One could argue that Hellboy is very nearly a nonstop sequence of special effects, but the movie doesn’t feel as though it’s about special effects. Filled as it is with fantastic villains and unlikely heroes, it’s about the power of love: filial love, loyalty, and, yes, romantic love.

If that sounds like a stretch for a storyline featuring a seven-foot-tall red demon with a stone left hand -- well, you’re right. Or it would be, were said demon not personified by Ron Perlman. Covered in red makeup, festooned with sawn-off horns and a spiked tail, Perlman makes Hellboy completely believable -- and completely human.

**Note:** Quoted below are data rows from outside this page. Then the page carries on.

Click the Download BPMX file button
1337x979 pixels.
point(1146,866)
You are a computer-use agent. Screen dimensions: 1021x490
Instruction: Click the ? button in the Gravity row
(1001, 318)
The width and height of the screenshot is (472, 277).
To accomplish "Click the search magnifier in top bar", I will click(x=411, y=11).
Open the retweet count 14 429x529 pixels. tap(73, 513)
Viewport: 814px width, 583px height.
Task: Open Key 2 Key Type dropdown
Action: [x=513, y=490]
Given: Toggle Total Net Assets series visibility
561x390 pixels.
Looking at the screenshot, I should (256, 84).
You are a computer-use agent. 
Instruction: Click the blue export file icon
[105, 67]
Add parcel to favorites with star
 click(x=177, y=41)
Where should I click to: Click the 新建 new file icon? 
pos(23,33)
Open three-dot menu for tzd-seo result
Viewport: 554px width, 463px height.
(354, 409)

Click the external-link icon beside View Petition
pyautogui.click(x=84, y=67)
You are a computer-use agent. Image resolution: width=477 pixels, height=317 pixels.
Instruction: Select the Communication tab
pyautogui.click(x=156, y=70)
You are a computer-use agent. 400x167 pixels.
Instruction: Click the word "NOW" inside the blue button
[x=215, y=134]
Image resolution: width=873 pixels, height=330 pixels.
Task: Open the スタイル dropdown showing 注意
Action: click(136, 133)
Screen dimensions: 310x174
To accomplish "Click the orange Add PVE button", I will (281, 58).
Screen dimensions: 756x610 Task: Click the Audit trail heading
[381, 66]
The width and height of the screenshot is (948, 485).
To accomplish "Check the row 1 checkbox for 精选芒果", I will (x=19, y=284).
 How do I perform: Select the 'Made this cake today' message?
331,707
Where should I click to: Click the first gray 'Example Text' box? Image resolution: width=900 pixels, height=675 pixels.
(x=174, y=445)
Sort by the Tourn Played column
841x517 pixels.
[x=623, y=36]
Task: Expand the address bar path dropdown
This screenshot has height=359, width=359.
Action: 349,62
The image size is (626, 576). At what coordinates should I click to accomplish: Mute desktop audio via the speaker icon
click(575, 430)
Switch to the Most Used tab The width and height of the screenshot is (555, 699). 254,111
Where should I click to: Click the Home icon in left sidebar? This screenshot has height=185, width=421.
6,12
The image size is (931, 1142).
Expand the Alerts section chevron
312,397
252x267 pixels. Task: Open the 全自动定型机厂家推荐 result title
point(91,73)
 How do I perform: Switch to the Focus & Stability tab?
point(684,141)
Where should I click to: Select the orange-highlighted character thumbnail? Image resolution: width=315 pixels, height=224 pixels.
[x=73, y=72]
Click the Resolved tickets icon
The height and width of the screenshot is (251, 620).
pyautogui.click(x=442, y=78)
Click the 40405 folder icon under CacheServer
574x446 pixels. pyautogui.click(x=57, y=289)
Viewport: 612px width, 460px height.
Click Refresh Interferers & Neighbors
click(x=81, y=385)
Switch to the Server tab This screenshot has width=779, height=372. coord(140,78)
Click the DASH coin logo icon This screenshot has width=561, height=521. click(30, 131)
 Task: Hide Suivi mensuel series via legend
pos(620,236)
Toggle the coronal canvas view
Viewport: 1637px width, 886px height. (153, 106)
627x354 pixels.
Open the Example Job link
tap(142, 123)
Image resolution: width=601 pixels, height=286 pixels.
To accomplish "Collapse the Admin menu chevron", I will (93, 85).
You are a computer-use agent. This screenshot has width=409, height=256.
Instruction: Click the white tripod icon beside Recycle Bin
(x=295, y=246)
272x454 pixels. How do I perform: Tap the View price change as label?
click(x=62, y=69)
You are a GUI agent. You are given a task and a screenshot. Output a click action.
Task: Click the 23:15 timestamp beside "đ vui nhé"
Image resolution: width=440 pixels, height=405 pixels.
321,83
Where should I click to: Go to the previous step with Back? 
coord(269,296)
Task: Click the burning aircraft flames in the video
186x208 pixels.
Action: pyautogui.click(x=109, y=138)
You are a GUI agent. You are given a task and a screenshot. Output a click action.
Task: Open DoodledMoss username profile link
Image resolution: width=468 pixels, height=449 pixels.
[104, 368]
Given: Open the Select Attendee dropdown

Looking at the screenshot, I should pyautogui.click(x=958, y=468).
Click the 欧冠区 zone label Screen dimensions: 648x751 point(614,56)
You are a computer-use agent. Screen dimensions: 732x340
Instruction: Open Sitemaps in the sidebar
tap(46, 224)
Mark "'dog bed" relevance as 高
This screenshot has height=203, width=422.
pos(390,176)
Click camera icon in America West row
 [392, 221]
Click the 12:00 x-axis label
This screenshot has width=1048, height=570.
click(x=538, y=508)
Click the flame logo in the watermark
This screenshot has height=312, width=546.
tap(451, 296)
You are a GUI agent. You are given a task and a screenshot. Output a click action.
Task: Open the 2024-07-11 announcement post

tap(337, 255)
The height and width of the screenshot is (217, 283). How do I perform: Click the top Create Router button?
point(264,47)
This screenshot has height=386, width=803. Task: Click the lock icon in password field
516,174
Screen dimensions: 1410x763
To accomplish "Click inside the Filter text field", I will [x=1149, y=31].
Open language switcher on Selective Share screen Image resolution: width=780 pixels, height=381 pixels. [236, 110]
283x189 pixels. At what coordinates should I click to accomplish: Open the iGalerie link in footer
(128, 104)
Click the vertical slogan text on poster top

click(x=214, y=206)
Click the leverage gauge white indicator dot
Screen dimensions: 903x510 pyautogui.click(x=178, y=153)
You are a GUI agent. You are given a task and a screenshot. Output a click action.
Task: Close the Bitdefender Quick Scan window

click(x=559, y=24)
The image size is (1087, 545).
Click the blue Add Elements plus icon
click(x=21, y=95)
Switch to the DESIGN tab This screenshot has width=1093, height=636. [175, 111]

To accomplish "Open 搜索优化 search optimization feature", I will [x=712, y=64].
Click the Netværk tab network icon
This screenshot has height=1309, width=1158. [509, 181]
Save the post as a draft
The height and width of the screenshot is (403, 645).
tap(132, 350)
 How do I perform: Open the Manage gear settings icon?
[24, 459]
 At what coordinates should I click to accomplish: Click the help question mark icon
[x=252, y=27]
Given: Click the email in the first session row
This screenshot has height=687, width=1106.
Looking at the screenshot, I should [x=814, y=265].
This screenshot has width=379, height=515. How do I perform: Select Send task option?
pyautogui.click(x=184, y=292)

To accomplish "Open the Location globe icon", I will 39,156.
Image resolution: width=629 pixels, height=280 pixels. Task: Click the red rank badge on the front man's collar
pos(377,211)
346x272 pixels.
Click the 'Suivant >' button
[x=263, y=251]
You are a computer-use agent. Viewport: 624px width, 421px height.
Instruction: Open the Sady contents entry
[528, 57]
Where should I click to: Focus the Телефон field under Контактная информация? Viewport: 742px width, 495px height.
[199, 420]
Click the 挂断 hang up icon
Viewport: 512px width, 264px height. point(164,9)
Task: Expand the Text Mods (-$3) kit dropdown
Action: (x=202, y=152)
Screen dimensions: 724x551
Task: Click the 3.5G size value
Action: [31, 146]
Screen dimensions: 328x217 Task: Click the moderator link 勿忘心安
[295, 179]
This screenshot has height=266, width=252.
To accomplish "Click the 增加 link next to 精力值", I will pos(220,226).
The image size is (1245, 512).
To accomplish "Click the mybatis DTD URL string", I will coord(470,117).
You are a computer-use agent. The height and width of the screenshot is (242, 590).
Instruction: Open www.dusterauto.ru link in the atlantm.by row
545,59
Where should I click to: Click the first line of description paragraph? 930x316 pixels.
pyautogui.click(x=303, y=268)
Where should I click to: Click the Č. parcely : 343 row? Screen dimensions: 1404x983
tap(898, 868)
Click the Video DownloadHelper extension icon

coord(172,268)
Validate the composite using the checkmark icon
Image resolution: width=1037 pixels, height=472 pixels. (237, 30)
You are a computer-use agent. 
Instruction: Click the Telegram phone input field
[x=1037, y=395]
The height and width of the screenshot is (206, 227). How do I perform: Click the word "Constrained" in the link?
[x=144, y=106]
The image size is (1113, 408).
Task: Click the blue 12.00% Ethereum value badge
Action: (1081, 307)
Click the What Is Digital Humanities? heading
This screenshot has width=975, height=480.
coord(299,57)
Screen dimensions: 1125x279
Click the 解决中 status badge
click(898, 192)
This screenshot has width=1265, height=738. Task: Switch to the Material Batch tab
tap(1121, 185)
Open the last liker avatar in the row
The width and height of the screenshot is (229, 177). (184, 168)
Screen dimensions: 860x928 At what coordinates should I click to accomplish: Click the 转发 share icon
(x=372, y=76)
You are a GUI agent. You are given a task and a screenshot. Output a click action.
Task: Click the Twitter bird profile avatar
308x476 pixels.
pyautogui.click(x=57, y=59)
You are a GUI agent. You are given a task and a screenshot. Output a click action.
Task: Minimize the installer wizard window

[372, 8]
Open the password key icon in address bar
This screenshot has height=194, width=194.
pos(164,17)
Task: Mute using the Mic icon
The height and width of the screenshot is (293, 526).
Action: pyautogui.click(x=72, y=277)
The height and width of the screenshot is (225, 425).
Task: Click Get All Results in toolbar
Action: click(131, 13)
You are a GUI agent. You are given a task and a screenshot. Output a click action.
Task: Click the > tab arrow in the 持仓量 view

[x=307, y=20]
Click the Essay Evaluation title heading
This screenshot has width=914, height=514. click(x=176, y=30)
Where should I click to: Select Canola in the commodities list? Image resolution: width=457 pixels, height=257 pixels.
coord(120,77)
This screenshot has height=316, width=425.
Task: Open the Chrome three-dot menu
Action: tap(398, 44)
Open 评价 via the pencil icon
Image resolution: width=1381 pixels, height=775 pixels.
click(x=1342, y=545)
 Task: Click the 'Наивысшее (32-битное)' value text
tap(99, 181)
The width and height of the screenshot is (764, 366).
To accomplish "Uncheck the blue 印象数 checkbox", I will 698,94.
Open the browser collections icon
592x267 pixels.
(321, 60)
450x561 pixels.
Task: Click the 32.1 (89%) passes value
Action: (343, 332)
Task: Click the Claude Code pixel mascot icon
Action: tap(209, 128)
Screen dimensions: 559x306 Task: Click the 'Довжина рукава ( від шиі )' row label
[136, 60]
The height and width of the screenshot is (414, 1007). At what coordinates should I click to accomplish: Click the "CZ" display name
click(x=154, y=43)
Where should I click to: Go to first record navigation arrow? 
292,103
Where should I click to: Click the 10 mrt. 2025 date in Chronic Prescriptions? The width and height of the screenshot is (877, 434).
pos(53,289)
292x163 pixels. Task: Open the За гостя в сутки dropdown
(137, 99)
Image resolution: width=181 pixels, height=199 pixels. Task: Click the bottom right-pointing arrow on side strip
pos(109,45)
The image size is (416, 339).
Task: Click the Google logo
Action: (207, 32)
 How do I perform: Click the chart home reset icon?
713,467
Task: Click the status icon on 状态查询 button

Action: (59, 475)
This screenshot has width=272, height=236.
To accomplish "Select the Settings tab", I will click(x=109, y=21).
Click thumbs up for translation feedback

If you think Peter Parker has a tough life, you should walk a mile in Hellboy’s size 20s.

I don’t mean to disparage Hellboy’s plot when I say that it almost seems constructed by a random generator of comic-book plots: it has Nazis, the occult, a bloodthirsty sex-kitten villainess, and not one but several really nasty villains, including Grigori Rasputin.

But I get ahead of myself. The plot, such as it is, concerns an attempt by the Nazis to harness the energies of the occult in order to ensure world domination. On a remote island, a secret cabal of occultists and technicians labor to break down the separation between the planes of existence, only to have their plans sabotaged by an Allied commando strike. However, in the fraction of a second that the cosmic portals are down, a tiny red demon scampers through and is tamed by the offer of a candy bar. Jump ahead to the present -- or something like it. That little scamp has grown into Hellboy, agent of the Bureau of Paranormal Research and Defense, the US government’s first line of defense against "things that go bump in the night" (motto: "We bump back").

And that’s just the setup. The Nazis haven’t given up -- and Rasputin returns from the grave (or another dimension, or wherever comic-book villains live between their many deaths). Dimensional portals are in danger of tumbling down, and Earth, as we know it, will cease to exist -- unless the plot can be foiled by Hellboy, Abe Sapien (a fish-man played by Doug Jones and voiced by David Hyde Pierce), Liz Sherman (a telekinetic fire-starter played by Selma Blair), and the BPRD’s FBI liaison, John Meyers (Rupert Evans).

Okay, it’s silly -- but unlike so many other movies derived from the comics, it’s not pompous or "profound." In fact, it perfectly balances on the razor’s edge between treating its plot conventions with respect and lodging its tongue firmly in its cheek.

In keeping with the recent trend of ever-expanding bonus material, Hellboy is a two-DVD set (and there are rumors of a three-CD Director’s Cut edition in the works). Normally, I’d anticipate that piling on the multidisc treatment would sink the movie’s simple pleasures beneath too much baggage, but director Guillermo del Toro is careful to keep things delightfully light.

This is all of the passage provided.